The Appeals Board in Corona simply concluded that an employer’s inability to accommodate a temporarily disabled employee’s work restrictions does not release it from its obligation to pay TTD benefits, citing Dennis v. State of CA (2020) 85 Cal. Comp. Cases 389, 2020 Cal. Wrk. Comp. LEXIS 19 (Appeals Board en banc decision) wherein an employer’s inability to offer regular, modified, or alternative work does not release the employer from its obligation to provide an SJDB voucher. The Appeals Board in Corona concludes that payment of TTD is no different—the burden is on the employer to provide the modified work or pay TTD.

The Appeals Board in Corona stated: “Here, Applicant was TTD due to an industrial injury and there is no misconduct on the part of the Applicant to justify the termination of TTD. The Applicant is entitled to TTD regardless of whether the defendant is able to provide modified work—the fact that the defendant is not able to release itself from paying TTD because of its inability to provide modified work [due to the stay-at-home orders] is inconsequential.”

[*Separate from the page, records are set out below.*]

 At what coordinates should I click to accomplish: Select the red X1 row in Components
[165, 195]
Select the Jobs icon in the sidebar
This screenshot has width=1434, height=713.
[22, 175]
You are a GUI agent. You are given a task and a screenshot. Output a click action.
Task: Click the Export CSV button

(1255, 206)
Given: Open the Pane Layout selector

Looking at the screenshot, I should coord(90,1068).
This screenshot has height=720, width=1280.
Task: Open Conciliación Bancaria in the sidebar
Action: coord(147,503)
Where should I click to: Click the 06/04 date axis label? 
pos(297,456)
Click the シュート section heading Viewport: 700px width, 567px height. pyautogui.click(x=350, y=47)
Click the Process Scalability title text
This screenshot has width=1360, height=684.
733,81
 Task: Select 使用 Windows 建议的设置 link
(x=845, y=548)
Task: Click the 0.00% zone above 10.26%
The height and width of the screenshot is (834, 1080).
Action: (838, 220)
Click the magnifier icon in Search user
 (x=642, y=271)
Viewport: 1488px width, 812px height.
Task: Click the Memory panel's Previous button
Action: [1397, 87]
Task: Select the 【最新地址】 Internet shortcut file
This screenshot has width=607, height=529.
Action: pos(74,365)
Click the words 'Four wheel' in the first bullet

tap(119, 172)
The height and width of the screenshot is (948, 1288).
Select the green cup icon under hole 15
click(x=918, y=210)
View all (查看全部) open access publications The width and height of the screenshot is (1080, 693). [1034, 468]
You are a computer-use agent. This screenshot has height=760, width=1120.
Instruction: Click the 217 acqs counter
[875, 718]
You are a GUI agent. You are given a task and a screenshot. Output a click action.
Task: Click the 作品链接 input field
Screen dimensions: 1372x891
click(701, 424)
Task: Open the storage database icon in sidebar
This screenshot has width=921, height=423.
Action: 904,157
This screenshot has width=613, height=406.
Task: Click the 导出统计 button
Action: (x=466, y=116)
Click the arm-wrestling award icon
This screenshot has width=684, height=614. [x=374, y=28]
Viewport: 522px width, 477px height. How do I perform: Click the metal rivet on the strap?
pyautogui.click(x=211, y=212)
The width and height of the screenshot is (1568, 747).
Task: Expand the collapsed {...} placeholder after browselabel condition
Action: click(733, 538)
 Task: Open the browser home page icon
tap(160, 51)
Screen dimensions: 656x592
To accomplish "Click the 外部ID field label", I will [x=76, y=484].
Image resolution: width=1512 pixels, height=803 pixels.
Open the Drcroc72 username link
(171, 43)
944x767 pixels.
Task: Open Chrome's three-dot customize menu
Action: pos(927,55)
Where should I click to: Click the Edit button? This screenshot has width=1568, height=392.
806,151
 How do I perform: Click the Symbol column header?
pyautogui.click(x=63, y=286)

The Appeals Board’s decision in Corona was filed on September 25, 2020 and the time for a writ of mandate runs on November 9, 2020. It appears that in the era of COVID-19, liberal construction pursuant to Labor Code Section 3202 is applicable where there are concurrent industrial and non-industrial reasons why an injured worker cannot return to work and the employee is entitled to TTD benefits due to both factors.

Noteworthy panel decisions are not binding authority.

Practitioners should check the subsequent history of any cases before citing to them.

Any information or opinions contained in this commentary are not necessarily endorsed by LexisNexis® or its affiliates.